The film’s iconic final scene between father and son goes like this:
Dad: “Is this heaven?”
Son: “It’s Iowa.”
Dad: “I could have sworn it was heaven.”
Son: “Is there a heaven?”
Dad: “Oh, yeah. It’s the place where dreams come true.”
Son: “Hey Dad…Wanna have a catch?”
Dad: “I’d Like that.”
It was pure heaven for me, if only for a few moments. For this father and old baseball player turned senior softball player, it was an early Father’s Day present. For someone who loves the mythical nature of the movie, I’m not sure my son fully understands what an emotional moment it was for me to share with him. The only thing that could have been better is if my own father and brother could have joined us. Maybe Ryan will understand my feelings more someday when he’s having a catch with his own son or daughter.
When I watch the movie in the future I won’t just think of my father and brother and my old baseball and softball teammates. I will think of that moment I got to have a catch with my own son, right there on the very “Field of Dreams” site. A bucket list dream had come true.

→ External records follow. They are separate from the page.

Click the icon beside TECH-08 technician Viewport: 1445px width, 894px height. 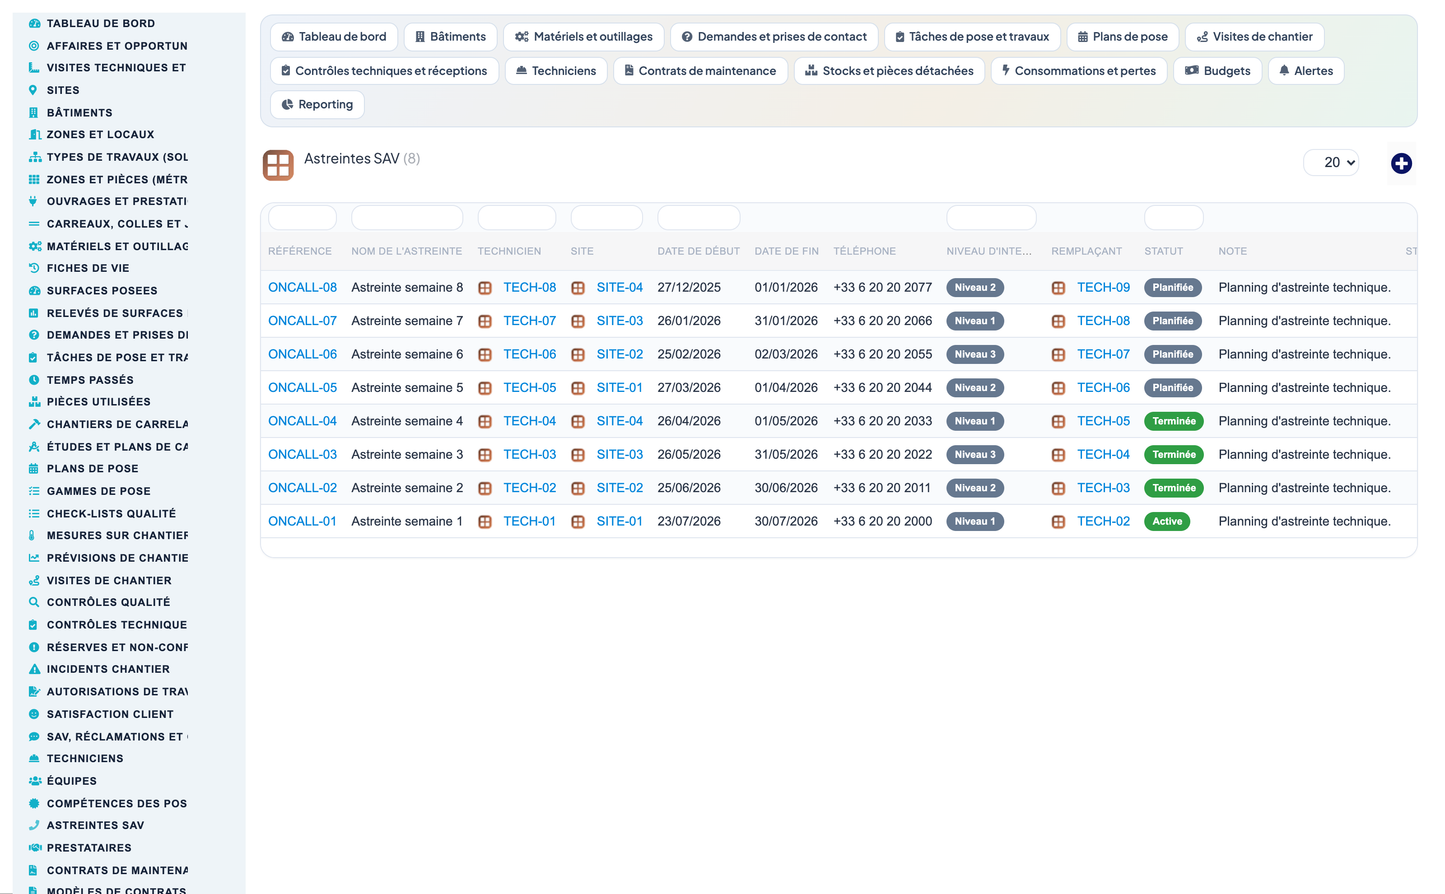click(485, 288)

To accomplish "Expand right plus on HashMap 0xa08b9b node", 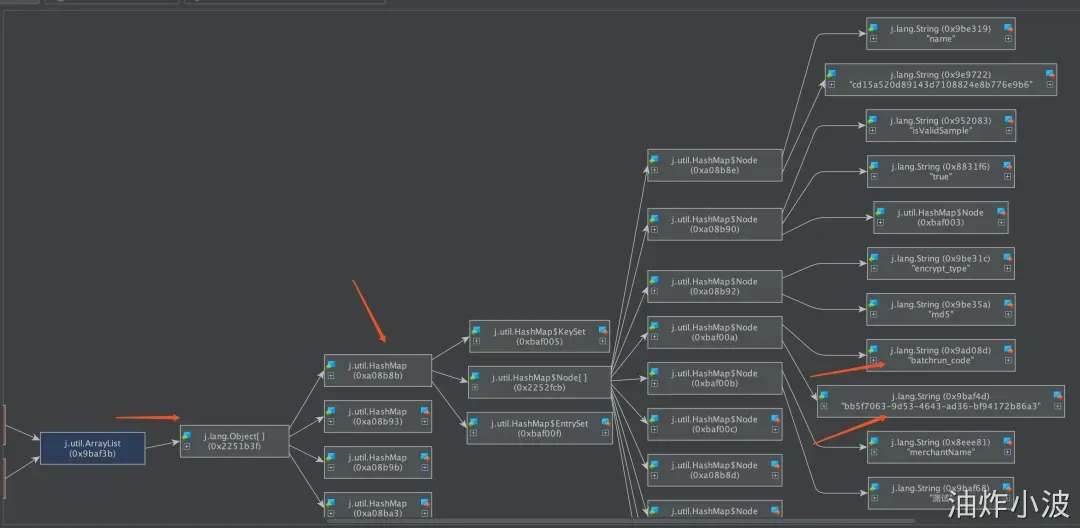I will click(424, 467).
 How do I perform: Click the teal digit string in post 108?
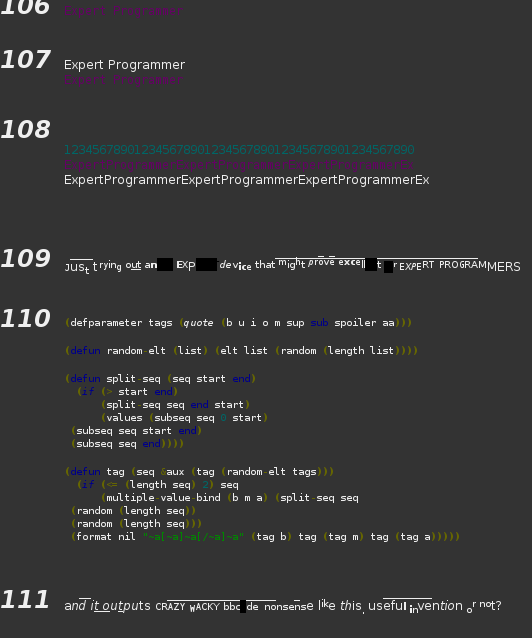(x=239, y=150)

Eventually, I had to grudgingly leave the field and get Ryan to Minneapolis. Reality set in with taking care of the details of moving him into his apartment, closing one chapter and beginning another.
The trip created memories of a lifetime, certainly for me, and hopefully for Ryan as well. It was a dream come true for this son of a baseball father. It’s also the next step in my own son’s “roots and wings” journey. I hope and pray that it will in some way be where Ryan’s own dreams begin to come true.
To my dad, my brother, and all the other dads out there, Happy Father’s Day.